The US House of Representatives on Wednesday soundly rejected an effort by anti-war lawmakers to force withdrawal of all US troops from Afghanistan by the end of the year.
The outcome of the vote, 356-65 against the resolution, was never in doubt. Nevertheless, the three-and-a-half-hour debate gave those who oppose US President Barack Obama’s war policies a platform to vent their frustrations.
Opposing the resolution was easy for almost all Republicans, who have been solidly behind Obama’s decision to increase US troop strength in Afghanistan from 70,000 to 100,000. Only five Republicans supported the measure.
It was a harder vote for some Democrats, particularly in an election year where opposing the war can be equated with opposing the troops. Several expressed discomfort with a war that has lasted eight-and-a-half years and cost the nation more than 930 American lives and the treasury more than US$200 billion, but said they were voting against the resolution because it was ill-timed and unrealistic.
Among the “no” voters was Democratic Representative Patrick Kennedy, who gave an impassioned speech.
The US policy of needlessly sending troops into harm’s way was “shameful,” Kennedy said. He also lambasted the national media, calling their lack of attention to the loss of life in Afghanistan “despicable.”
Democratic Representative Dennis Kucinich, a former presidential candidate, wrote the resolution that would have directed the president to remove all US troops from Afghanistan within 30 days of its adoption.
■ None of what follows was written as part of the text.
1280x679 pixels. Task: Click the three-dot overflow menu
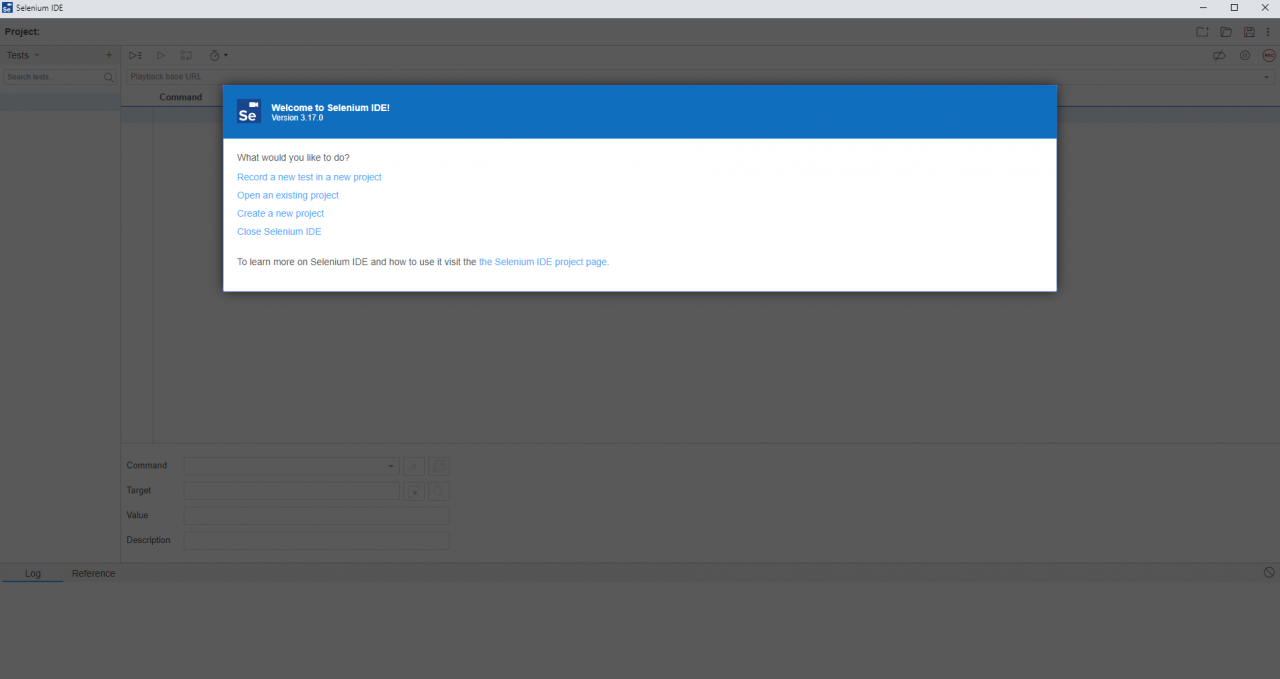[x=1268, y=31]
If the president deemed that deadline unsafe, he would have had until the end of the year to end US military presence in the nation.
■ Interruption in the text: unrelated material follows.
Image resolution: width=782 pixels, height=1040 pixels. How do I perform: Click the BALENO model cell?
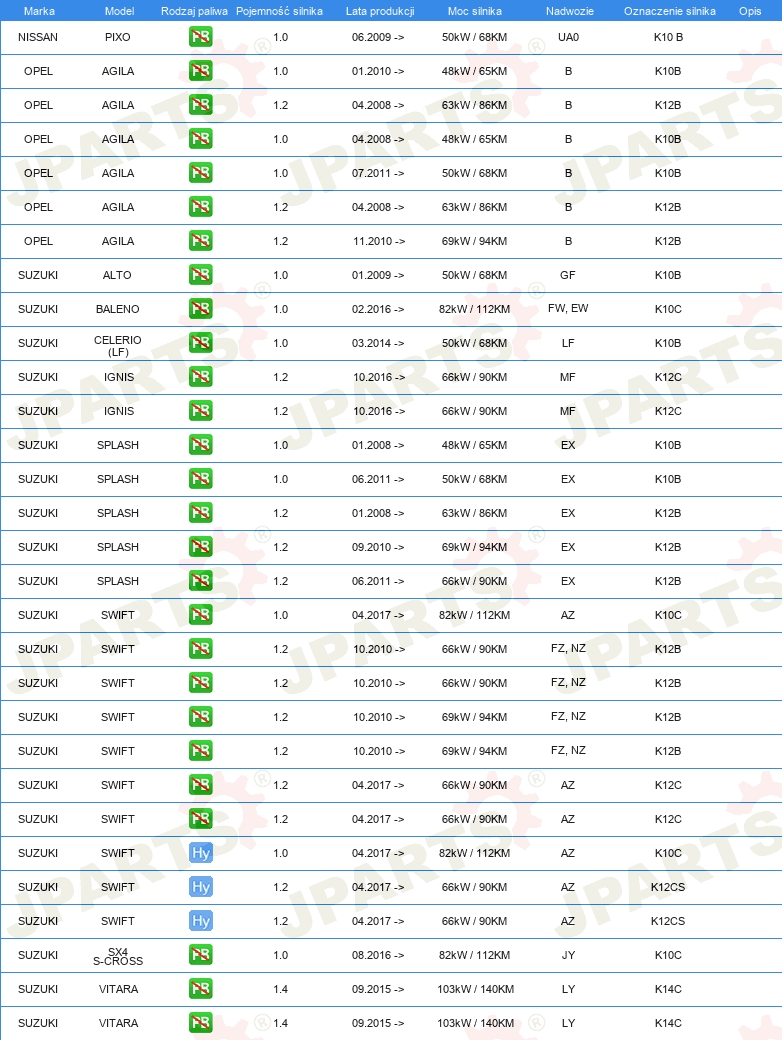[x=117, y=309]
Obama has said he wants to begin withdrawing US troops from Afghanistan starting in July next year.
Kucinich based his resolution on the 1973 War Powers Act, passed during the Vietnam War era to require the president to obtain congressional approval when he sends US forces to a conflict for more than 90 days.
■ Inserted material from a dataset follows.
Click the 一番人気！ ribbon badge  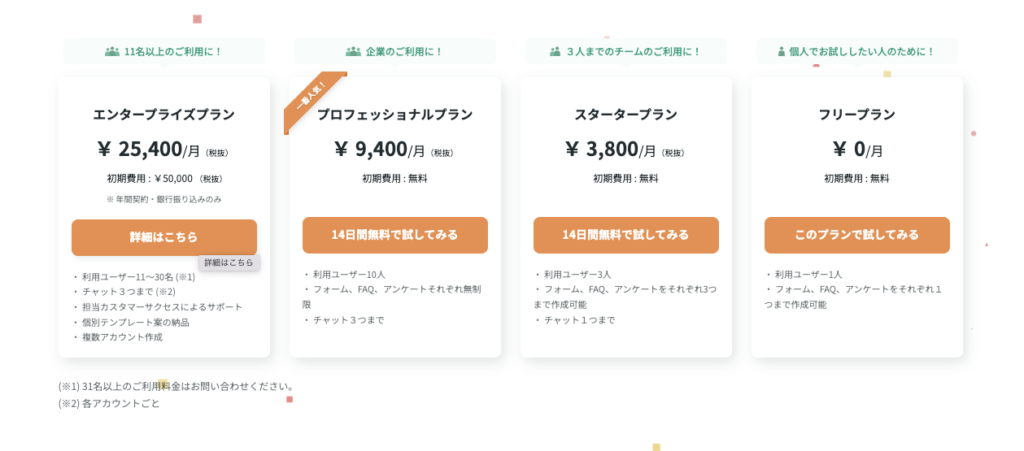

Congress authorized the use of military force to fight terrorists in 2001, after the Sept. 11 attacks, but Kucinich said both the Obama and former president George W. Bush’s administrations had wrongfully used that authority as carte blanche to circumvent the role of Congress in sending Americans to war.
“Unless this Congress acts to claim its constitutional responsibility, we will stay in Afghanistan for a very, very long time at great cost to our troops and to our national priorities,” Kucinich said.
Republicans warned that a precipitous withdrawal would be a serious mistake, allowing the Taliban to regain power and assuring that al-Qaeda and other terror groups would again have a staging ground to launch attacks against the US and the West.
“In the case of Afghanistan, President Obama has demonstrated great responsibility and a sense of the national security interests of the United States,” Republican Representative Lincoln Diaz-Balart said.
“He deserves our support,” he said.
In the middle were Democrats such as Representative Earl Blumenauer, who voted against the resolution despite “profound reservations” about committing troops and vast resources to one of the world’s most corrupt nations.